Thermoelectric devices convert heat from sunlight into electricity. A thermal resonator, on the other hand, taps the regular shifts in temperature that take place throughout the day to produce modest amounts of power.
"It's something that can sit on a desk and generate energy out of what seems like nothing," explained Michael Strano, a chemical engineer at the Massachusetts Institute of Technology (MIT).
"We are surrounded by temperature fluctuations of all different frequencies all of the time. These are an untapped source of energy," he explained.
The 10-man research team published their findings in the journal Nature Communications. Their study was partly funded by the King Abdullah University of Science and Technology (KAUST).
The thermal resonator incorporates materials with high thermal effusivity. This relatively unknown property describes the ability of a material to absorb heat from its surroundings or release it.
Materials with high thermal effusivity are rare because they combine two opposed properties: Thermal conductivity (the speed at which heat can move through a medium) and thermal capacity (the amount of heat that can be stored inside a medium).
To get around this problem, MIT team developed a metallic foam coated with graphene and infused with octadecane wax. The metals and graphene are thermal conductors, while octadecane has high thermal capacity.
The thermal effusive foam keeps heat moving from one side of the thermal resonator to the other. Conventional thermoelectrics can harness this steady movement of heat.
A test sample of the foam could power tiny environmental sensors or simple communication systems using the 50-degree-Farenheit shift in temperature as day turns into night and vice versa.
Initial testing used ambient air temperature. But the researchers believe their thermal effusive foam could draw heat from other sources such as industrial machinery or the motors of a refrigerator.
"We're surrounded by temperature variations and fluctuations, but they haven't been well-characterized in the environment," Strano explained. "This is partly because there was no known way to harness them."
Interest in thermal cycles for power generation have led to the development of pyroelectric devices and other methods. But the MIT researchers claimed their thermal resonator is the first system that can use specific periods of temperature variations. (Related: Renewable makeover: Michigan farmers switching from tobacco to solar arrays.)
According to researcher Anton Cottrill, temperature variations are untapped energy that can complement other energy sources in a hybrid system that needs redundant power supplies.
The KAUST funded the MIT study with the intention that thermal resonators could one day help power sensor networks for oil and gas drilling fields.
"They want orthogonal energy sources," Cottrill explained. "If one part fails, you'll have this additional mechanism to give power, even if it's just enough to send out an emergency message."
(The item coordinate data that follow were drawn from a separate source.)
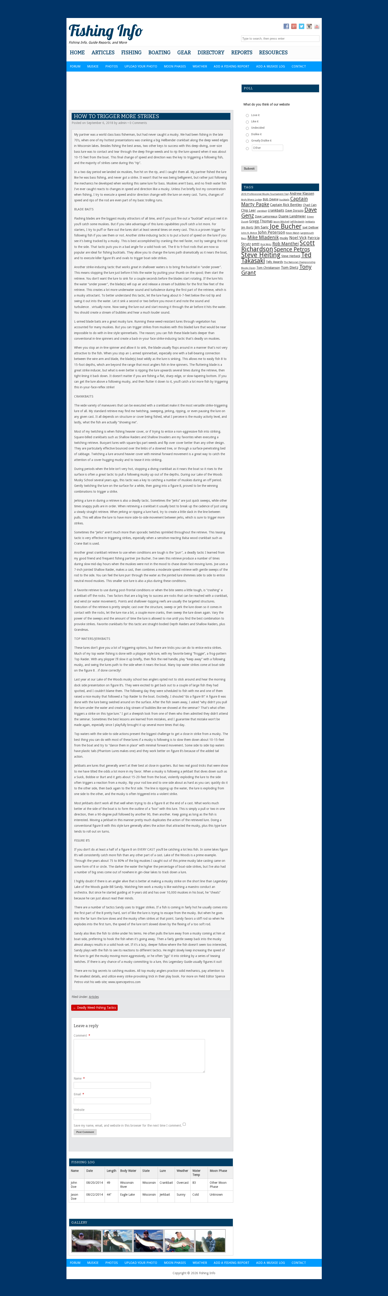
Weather (200, 66)
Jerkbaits (310, 221)
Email (79, 1094)
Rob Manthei (285, 243)
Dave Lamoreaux (266, 216)
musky (284, 238)
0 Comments (138, 123)
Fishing (131, 52)
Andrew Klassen (302, 194)
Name (79, 1078)
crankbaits (276, 211)
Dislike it (256, 134)
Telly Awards (274, 262)
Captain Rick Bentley (286, 205)
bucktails (284, 199)
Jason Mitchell (281, 221)
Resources (273, 52)
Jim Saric (261, 227)
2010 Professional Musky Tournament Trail (265, 194)
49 (108, 1182)
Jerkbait (165, 1194)
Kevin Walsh (293, 232)
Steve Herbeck (290, 256)
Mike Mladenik (263, 237)
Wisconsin (149, 1182)
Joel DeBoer (310, 227)
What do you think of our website (266, 104)
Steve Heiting (260, 255)
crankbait (262, 210)
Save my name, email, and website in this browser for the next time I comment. (128, 1125)
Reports (241, 52)
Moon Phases (175, 66)
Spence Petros (292, 249)
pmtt (256, 244)
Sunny (181, 1194)
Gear (184, 52)
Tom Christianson (268, 268)
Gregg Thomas (261, 221)
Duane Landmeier (292, 216)
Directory (211, 52)
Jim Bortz (247, 227)
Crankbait (166, 1182)
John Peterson (271, 232)
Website (79, 1110)
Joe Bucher (286, 226)
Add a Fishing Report (231, 66)
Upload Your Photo (141, 66)
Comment (82, 1035)
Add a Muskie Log (270, 66)
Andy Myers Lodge (251, 199)
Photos (111, 66)
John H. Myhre (249, 232)
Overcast (183, 1182)
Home (77, 52)
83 (194, 1182)
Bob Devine (270, 199)
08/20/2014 (94, 1182)
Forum (75, 66)
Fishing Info (106, 30)
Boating (159, 52)
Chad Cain (310, 205)
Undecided (258, 127)
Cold (195, 1194)
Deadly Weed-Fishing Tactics (94, 1007)
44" (109, 1194)
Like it (254, 121)
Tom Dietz (289, 267)
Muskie (93, 66)
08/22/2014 (94, 1194)
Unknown (216, 1194)
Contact (299, 66)
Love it (255, 115)
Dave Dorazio (294, 210)
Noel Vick (298, 237)
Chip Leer (248, 211)
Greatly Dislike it (261, 140)
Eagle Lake (127, 1194)
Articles (103, 52)
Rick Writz (265, 244)
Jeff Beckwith (297, 221)
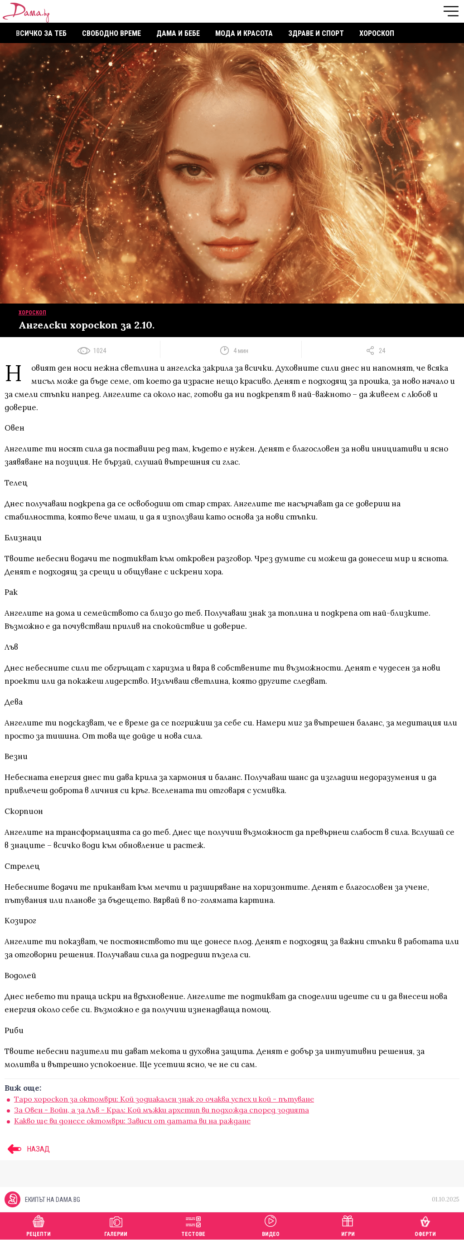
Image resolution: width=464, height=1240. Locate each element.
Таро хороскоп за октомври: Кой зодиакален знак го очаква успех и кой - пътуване (164, 1098)
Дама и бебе (178, 33)
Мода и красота (244, 33)
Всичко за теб (41, 33)
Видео (271, 1234)
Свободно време (111, 33)
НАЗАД (37, 1148)
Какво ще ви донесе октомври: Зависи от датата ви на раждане (132, 1120)
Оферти (425, 1234)
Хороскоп (376, 33)
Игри (348, 1234)
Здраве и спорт (316, 33)
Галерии (115, 1234)
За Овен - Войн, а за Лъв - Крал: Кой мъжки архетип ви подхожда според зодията (161, 1109)
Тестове (193, 1234)
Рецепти (38, 1234)
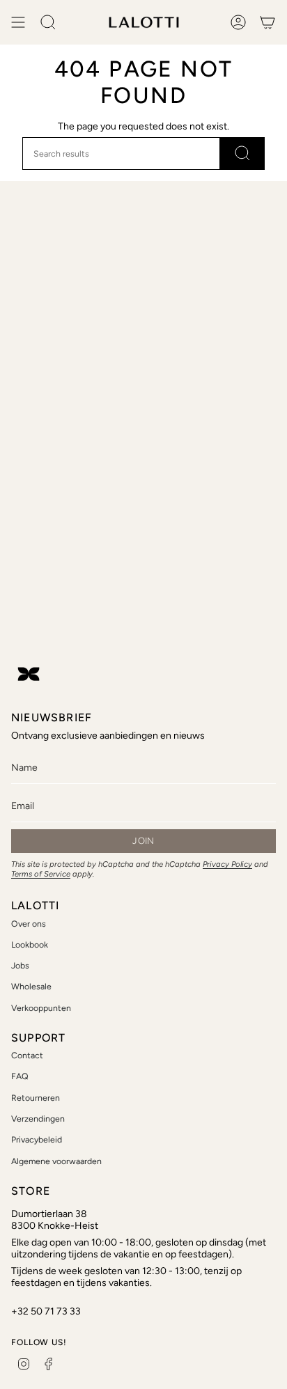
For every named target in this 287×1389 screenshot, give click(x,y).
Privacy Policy (227, 864)
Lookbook (29, 944)
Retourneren (35, 1097)
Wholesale (31, 986)
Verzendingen (38, 1118)
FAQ (20, 1076)
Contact (27, 1055)
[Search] (242, 153)
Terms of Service (40, 874)
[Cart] (267, 22)
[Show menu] (18, 22)
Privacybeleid (36, 1139)
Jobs (20, 965)
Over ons (28, 923)
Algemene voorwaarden (56, 1161)
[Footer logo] (28, 674)
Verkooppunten (41, 1008)
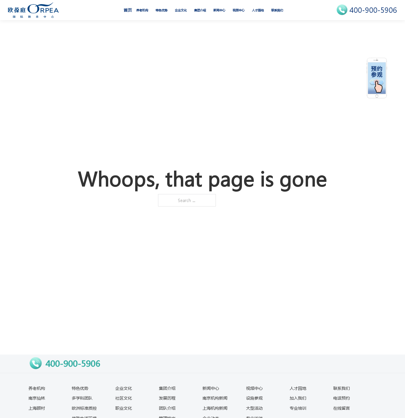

Because the thermal resonator doesn't rely on sunlight for heat, it can provide power despite cloud cover, strong winds, sandstorms, and other environmental conditions. It can also work in tandem with a photoelectric device. Placed underneath a solar panel, the thermal resonator can absorb waste heat from its partner device, which raises overall efficiency.
Co-author Volodymyr Koman imagined thermal resonators could serve as long-lasting power sources for landers and rovers that get sent to remote environments like the bottom of the sea, the surface of the Moon, or other planets. He theorizes local materials could be mined to build new resonators as needed.